STATS4STEM

Confidence Intervals: 2 Sample Mean (aka Difference of Means)

Introduction

2 Sample Mean confidence intervals are used when...

You take TWO random samples and compare their sample means.
The data from each sample is INDEPENDENT of the other.

The goal is to take two groups and compare them with respect to some outcome. For example, you might compare cholesterol levels between children and adults, or BMI between football players and soccer players.

Unlike with the Matched Pairs confidence interval, there is not a "pairing" of data. There does not have to be an equal amount of data from each sample, and the order does not matter. The two samples are completely independent, and one has no bearing on the other.

Example

You are interested in the time it takes high school boys to get ready in the morning versus the time it takes high school girls. You take a random sample of 48 boys and another random sample of 43 girls, and then record their times. You find that it takes boys 22.6 minutes on average with a standard deviation of 7.8 minutes. It takes girls 38.2 minutes on average with a standard deviation of 8.7 minutes. Construct an 90% confidence interval for the mean difference in time.

Step 1: Name the Confidence Interval: 2 Sample Mean / Difference of Means

Step 2: Check the Conditions

1. The data is drawn from TWO independent random samples.

2. Both sampling distributions are approximately normal.

Note: This can be checked with a normal probability plot.

3a. \(N_1 ≥ 10n_1\)

3b. \(N_2 ≥ 10n_2\)

Step 3: Construct the Interval (Apply the Formula)

2 Sample Mean / Difference of Means Confidence Interval Formula: \((\overline{x}_1-\overline{x}_2) \pm t^{*} \sqrt{\frac{s_1^2}{n_1}+\frac{s_2^2}{n_2}}\)

Although it is important to know the formula and feel comfortable using it, typically you will use your calculator to make these confidence intervals. Because there are two different sample sizes for the two separate samples, it is difficult to calculate the degrees of freedom (which is necessary for picking the correct \(t^*\) value). Luckily, there is a calculator function that will give you the degrees of freedom and the entire confidence interval!

Calculator Steps

1. Hit STAT

2. Scroll right to TESTS

3. Scroll down to 0: 2-SampTInterval

4. Input \(x_1, s_1, n_1, x_2, s_2, n_2, \) and the confidence level. Hit No for Pooled.
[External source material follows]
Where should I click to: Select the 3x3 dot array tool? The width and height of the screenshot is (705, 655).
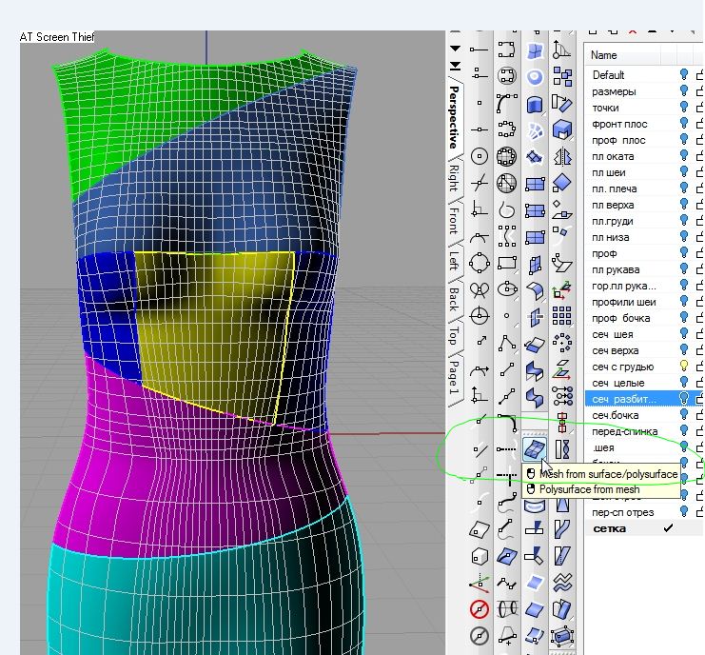pos(562,315)
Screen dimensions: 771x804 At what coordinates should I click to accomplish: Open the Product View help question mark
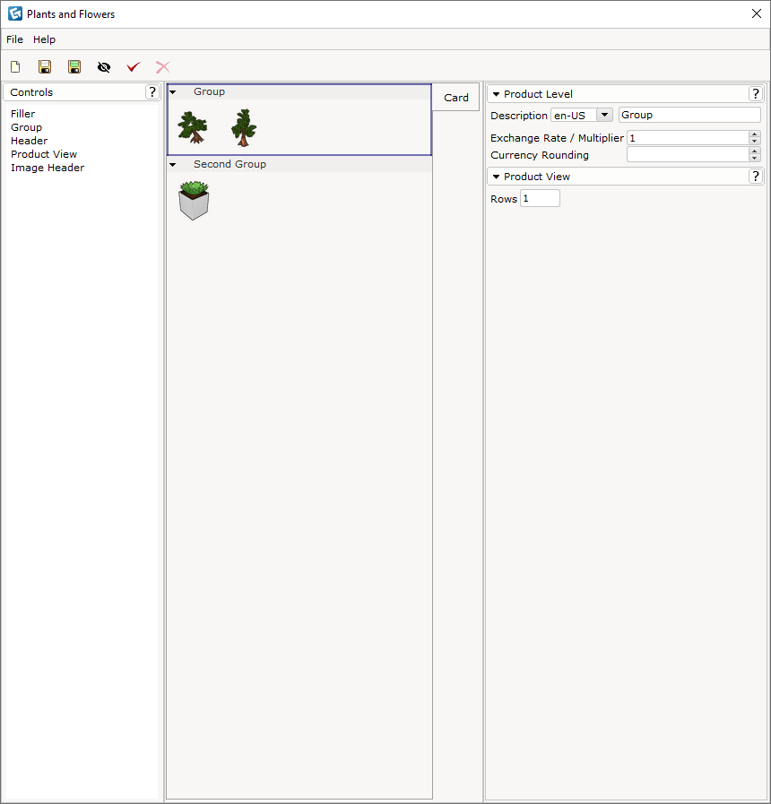755,177
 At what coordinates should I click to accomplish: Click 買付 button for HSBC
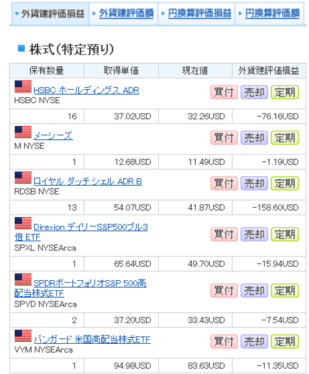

5. Hit Calculate, and voila!

After going through those steps, you should have found the degrees of freedom to equal 84.92 and gotten a confidence interval of (-18.49, -12.71).

Step 4: State the Conclusion

Based on the data, I am 90% confident that the mean difference in time it takes high school boys with that of high school girls (boys - girls) is between -18.49 and -12.71 minutes.